Solana Stress: TVL Collapses, SOL Risk to $86

Solana Stress: TVL Collapses, SOL Risk to $86

Wed, December 31, 2025

Introduction

Solana’s recent price moves are being driven less by bullish narratives and more by measurable deterioration in on-chain activity. In the last week, Total Value Locked (TVL), transaction counts, active trader numbers and memecoin volumes all plunged. Those concrete metrics have pushed technical setups into a risk-heavy posture for SOL. This article breaks down the most material developments, why they matter for price action, and what traders should monitor next.

TVL, Transactions and Active Addresses: The Hard Data

TVL hits a six‑month low

Solana’s TVL has fallen to roughly $8.6–8.7 billion, a decline of about one‑third from early‑September peaks near $13.2 billion. TVL is a compact proxy for how much capital users commit to DeFi protocols on a chain; a sustained drop implies liquidity is being withdrawn and confidence in on‑chain yields or dApps is weakening. For traders, lower TVL usually means thinner liquidity and larger price impact for sizable orders.

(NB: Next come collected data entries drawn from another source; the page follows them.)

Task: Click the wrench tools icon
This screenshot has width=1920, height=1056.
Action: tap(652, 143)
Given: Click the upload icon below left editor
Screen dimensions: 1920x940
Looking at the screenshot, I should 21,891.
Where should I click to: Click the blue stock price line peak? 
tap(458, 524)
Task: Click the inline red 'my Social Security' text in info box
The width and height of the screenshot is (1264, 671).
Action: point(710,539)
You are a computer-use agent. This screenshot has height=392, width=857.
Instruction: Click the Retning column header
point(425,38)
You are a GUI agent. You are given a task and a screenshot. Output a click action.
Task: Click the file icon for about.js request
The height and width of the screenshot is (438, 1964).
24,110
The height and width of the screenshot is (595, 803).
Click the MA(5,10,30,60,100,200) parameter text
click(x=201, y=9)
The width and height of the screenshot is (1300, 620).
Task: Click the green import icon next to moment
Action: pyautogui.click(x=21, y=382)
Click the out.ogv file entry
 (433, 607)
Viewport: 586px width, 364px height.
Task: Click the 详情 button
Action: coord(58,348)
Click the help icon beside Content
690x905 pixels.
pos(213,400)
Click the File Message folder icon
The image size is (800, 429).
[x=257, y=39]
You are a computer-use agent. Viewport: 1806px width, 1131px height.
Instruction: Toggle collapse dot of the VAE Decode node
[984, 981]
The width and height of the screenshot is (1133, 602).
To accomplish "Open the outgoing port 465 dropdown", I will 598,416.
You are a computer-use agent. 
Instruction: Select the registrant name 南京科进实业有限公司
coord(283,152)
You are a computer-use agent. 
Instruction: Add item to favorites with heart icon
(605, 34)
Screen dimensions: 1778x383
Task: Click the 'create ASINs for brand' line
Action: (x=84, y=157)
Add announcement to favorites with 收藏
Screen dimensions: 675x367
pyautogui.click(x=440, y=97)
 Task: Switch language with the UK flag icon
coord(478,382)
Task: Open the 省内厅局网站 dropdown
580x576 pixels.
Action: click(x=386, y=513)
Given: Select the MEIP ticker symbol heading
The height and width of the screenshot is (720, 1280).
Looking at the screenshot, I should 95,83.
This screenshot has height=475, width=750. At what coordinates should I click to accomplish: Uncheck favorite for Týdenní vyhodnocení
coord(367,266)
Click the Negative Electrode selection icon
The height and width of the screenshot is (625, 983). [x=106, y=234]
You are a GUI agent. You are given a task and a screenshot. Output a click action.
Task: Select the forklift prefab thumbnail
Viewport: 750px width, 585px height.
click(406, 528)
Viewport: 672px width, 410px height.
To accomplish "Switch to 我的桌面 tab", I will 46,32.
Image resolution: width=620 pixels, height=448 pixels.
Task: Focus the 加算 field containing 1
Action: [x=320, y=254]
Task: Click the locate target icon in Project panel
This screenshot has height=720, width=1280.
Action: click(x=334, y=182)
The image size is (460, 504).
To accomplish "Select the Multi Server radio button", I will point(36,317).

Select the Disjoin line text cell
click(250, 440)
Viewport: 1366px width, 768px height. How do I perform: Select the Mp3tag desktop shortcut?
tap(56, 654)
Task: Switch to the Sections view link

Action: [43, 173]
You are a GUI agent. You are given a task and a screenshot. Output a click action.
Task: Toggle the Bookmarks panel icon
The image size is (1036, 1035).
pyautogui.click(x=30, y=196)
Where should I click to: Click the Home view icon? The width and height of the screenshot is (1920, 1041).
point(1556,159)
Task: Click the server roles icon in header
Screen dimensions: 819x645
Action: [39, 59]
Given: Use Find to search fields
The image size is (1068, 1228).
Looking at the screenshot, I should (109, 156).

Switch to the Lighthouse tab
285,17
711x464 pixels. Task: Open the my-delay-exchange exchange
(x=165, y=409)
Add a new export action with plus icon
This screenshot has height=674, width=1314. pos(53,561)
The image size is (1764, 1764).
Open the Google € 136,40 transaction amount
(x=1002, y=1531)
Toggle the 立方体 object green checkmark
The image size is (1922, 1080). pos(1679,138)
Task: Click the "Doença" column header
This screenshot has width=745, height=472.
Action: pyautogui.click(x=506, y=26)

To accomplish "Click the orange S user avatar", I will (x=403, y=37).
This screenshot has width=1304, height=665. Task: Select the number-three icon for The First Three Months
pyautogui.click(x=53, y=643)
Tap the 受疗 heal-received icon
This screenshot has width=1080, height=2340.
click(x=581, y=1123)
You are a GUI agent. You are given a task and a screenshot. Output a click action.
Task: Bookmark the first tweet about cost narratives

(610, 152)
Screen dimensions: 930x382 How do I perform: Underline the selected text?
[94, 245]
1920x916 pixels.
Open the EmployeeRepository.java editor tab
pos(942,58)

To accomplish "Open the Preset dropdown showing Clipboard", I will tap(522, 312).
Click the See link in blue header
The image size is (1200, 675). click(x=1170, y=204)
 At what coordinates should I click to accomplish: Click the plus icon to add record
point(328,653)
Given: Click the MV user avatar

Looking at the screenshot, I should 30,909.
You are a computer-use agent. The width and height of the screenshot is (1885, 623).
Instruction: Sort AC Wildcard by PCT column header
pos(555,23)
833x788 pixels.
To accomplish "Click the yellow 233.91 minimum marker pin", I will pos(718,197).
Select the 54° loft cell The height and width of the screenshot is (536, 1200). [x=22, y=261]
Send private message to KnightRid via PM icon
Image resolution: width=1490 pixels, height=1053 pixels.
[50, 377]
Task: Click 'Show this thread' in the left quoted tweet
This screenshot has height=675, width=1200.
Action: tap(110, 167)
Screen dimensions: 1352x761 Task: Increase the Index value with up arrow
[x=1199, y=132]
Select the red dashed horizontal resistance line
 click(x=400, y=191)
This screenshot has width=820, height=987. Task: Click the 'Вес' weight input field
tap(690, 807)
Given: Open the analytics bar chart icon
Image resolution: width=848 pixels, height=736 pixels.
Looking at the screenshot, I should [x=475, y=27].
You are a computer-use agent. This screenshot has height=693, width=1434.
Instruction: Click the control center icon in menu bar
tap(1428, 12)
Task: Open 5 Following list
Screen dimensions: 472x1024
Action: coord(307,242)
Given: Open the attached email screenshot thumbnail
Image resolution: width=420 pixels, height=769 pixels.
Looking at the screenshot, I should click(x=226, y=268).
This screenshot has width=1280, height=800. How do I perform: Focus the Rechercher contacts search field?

Transaction volume and active users retreat

Recent on‑chain tracking shows daily transaction counts and active addresses drifting lower—transaction counts have contracted by roughly 40–50% from recent highs, while fees and active wallet counts have declined across the board. This creates a negative divergence when price is considered in isolation: the token can rally briefly on sentiment, but lack of underlying usage makes rallies fragile.

Memecoin Collapse and Trader Exodus

Memecoin volume evaporates

Solana’s memecoin cohort—once a major driver of trading volume—has seen a near‑total collapse. Weekly memecoin volume that measured in the tens of billions earlier this year has compressed dramatically, with estimates showing an extreme contraction in speculative flows. That decline has a twofold effect: it reduces fee revenue and shrinks the retail base that frequently supplies volatility and liquidity.

Active trader numbers fall steeply

On‑chain snapshots indicate the number of active Solana traders has dropped materially (estimates suggest a fall from several million to under a million in recent months). A dramatic reduction in active participants increases the likelihood that price moves will be amplified by relatively small orders and that liquidity gaps will persist in stress scenarios.

Technical Outlook: Patterns Point to Vulnerability

Technically, analysts have identified bearish formations—examples include consolidation beneath key support lines and a bear pennant. If the neckline and nearby support do not hold, a move toward the $80–$100 band becomes more probable. The 200‑week EMA sits near the low end of that range and could act as a technical backstop; however, if on‑chain fundamentals remain weak, the support may be tested aggressively.

Why price can diverge from usage

Price often leads or lags fundamentals for short stretches. Momentum traders, macro flows or broader crypto sentiment can push SOL higher even while usage contracts. But history shows such divergences tend to resolve with price retracing to align with the deteriorating underlying metrics—especially when liquidity and retail participation have diminished.

Practical Takeaways for Traders

  • Watch TVL stabilization: a sustained rebound in TVL would be a constructive signal for risk appetite and liquidity.
  • Monitor transaction counts and active addresses: renewed growth here would indicate organic usage is returning.
  • Track memecoin volumes cautiously: a revival could add short‑term volatility but not necessarily restore long‑term confidence.
  • Respect technical levels: support in the $80–$118 range is critical; failure below these bands could invite deeper downside.

Conclusion

Over the last week, Solana has shown measurable signs of stress: TVL is at a six‑month low, transaction and trader activity have fallen substantially, and speculative memecoin flows have evaporated. Those on‑chain realities, combined with weakening technical structures, increase the probability of further downside for SOL unless fundamental usage metrics recover. Traders should prioritize objective on‑chain indicators and technical confirmation rather than narrative‑driven sentiment when sizing positions or planning entries and exits.